- **Extrait retenu**
● ● ● ●

Les autres principaux personnages de la série :

  •  Ma’ Mary (interprétée par Tara Lynn O’Neill). C’est la mère d’Erin, et c’est chez elle que se retrouve le plus souvent le groupe d’ados quand ils ne sont pas à l’école. Elle a du caractère et essaie tant bien que mal de discipliner sa fille aînée. Elle gère aussi toute seule le quotidien de la maison, peu aidée par les autres membres de la famille il faut bien dire.
  • Da’ Gerry (interpreté par Tommy Tiernan). Marié à Mary depuis 17 ans, c’est aussi le père d’Erin. Il a bien du mal à faire entendre sa voix et essaie souvent d’arrondir les angles. Il cherche aussi sans arrêt à se faire bien voir de son beau-père, Joe, en vain.
  • Granda Joe (joué par Ian McElhinney). C’est le grand-père d’Erin, le père de Mary. Il vit sous le même toit qu’eux et est veuf depuis 10 ans au début de la série. Grincheux et patriarche de la famille.

● ● ● ●

- **Documents fournis**
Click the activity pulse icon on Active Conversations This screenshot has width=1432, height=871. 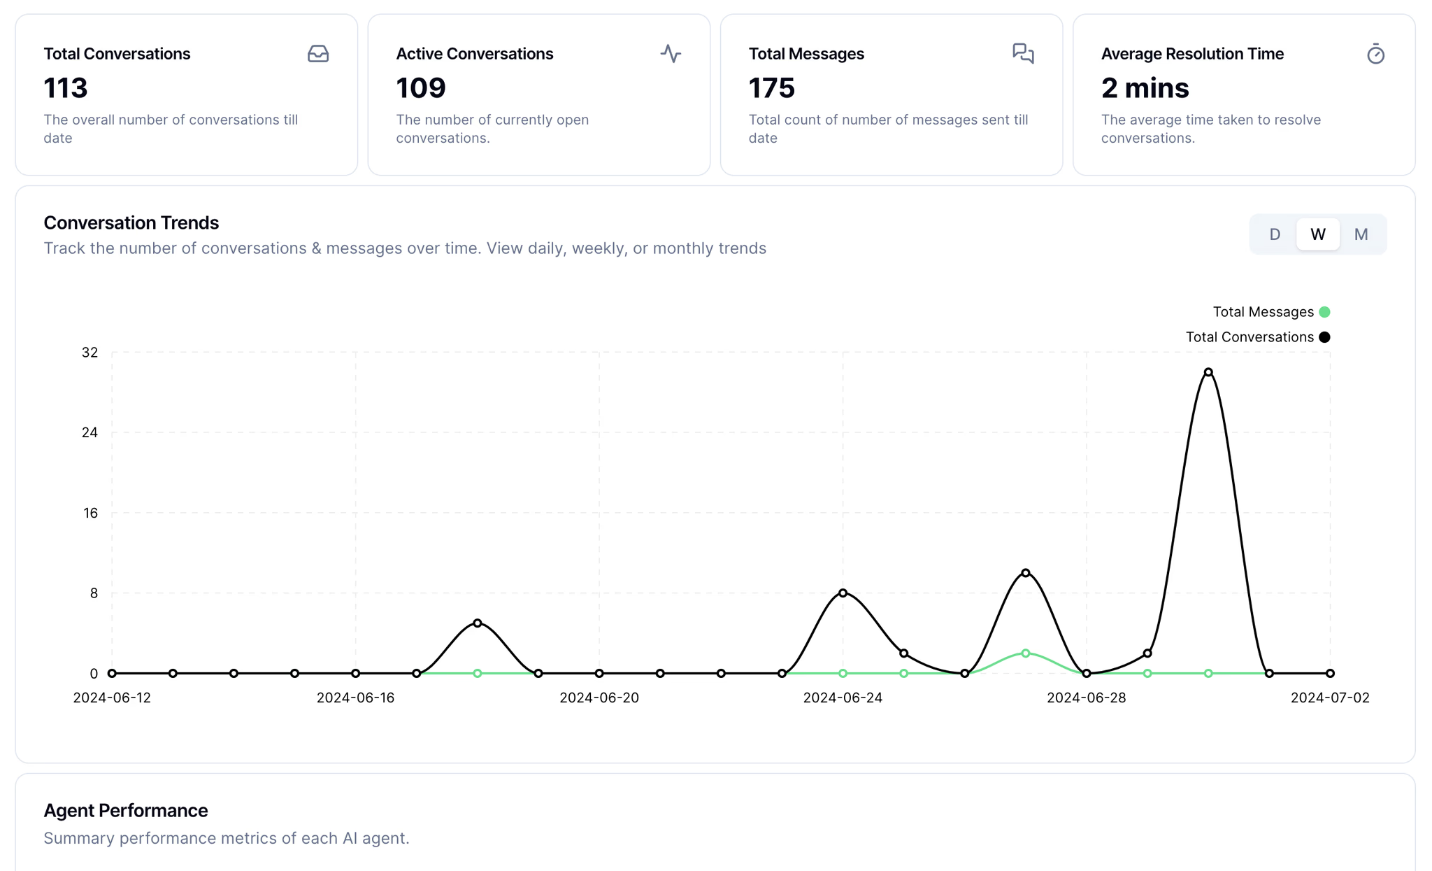click(671, 54)

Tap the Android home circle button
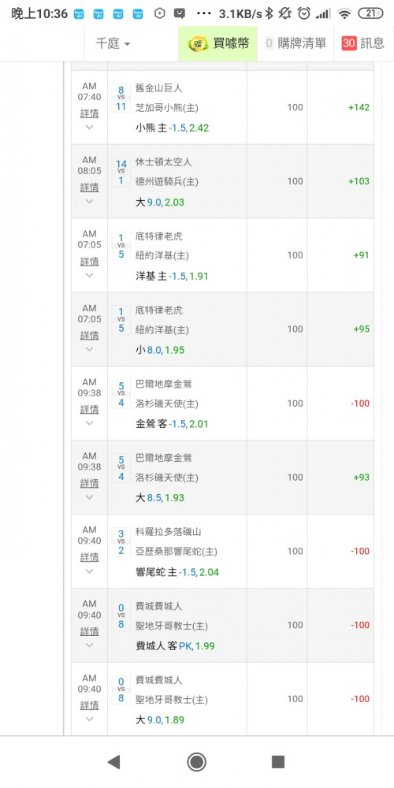pos(197,762)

● ● ● ●

- **Exercices**
**A.** Réécrivez sous forme de liste concise le paragraphe de l'extrait sur les personnages de la série qui commence par « Da’ Gerry », en conservant ses informations essentielles.
**B.** Transcrivez fidèlement un passage de l'extrait sur les personnages de la série, en commençant à « Les autres principaux » et en terminant à « Joe, en vain. ».
**C.** Rédigez la suite de l'extrait sur les personnages de la série, en reprenant après sa dernière phrase.

- **Réponses proposées**
**A.**
- Da’ Gerry, interprété par Tommy Tiernan, est le père d’Erin et le mari de Mary depuis 17 ans.
- Il a du mal à se faire entendre et tente souvent d’arrondir les angles.
- Il cherche sans cesse, en vain, à se faire bien voir de son beau-père, Joe.

**B.**
Les autres principaux personnages de la série :

  •  Ma’ Mary (interprétée par Tara Lynn O’Neill). C’est la mère d’Erin, et c’est chez elle que se retrouve le plus souvent le groupe d’ados quand ils ne sont pas à l’école. Elle a du caractère et essaie tant bien que mal de discipliner sa fille aînée. Elle gère aussi toute seule le quotidien de la maison, peu aidée par les autres membres de la famille il faut bien dire.
  • Da’ Gerry (interpreté par Tommy Tiernan). Marié à Mary depuis 17 ans, c’est aussi le père d’Erin. Il a bien du mal à faire entendre sa voix et essaie souvent d’arrondir les angles. Il cherche aussi sans arrêt à se faire bien voir de son beau-père, Joe, en vain.

**C.**
  • Tante Sarah (incarnée par Kathy Kiera Clarke). C’est la sœur de Mary et la mère d’Orla. Bien qu’ayant sa propre maison juste à côté, elle passe le plus clair de son temps dans la maison de sa sœur. Elle s’occupe davantage de sa manicure que de sa fille Orla.
  • Soeur Michael (jouée par Siobhán McSweeney). C’est la directrice de l’école Our Lady Immaculate où sont scolarisés les filles et James. Sévère et sans patience, elle est sans pitié avec le moindre faux pas du groupe d’amis. Elle est aussi exaspérée par tout ce qui touche à la religion catholique que ce soit les chants religieux, les prêtres, ou les miracles. En bref, elle n’aime pas grand-chose.
  • Jenny Joyce (interprétée par Leah O’Rourke). Elève modèle dans la même école que les autres adolescents de la série, elle saisit la moindre occasion pour épingler Erin et ses amis. Très pieuse, elle cherche en permanence la considération de Sister Michael qui de son côté, ne supporte pas les innombrables chants d’amour et de prière de l’adolescente.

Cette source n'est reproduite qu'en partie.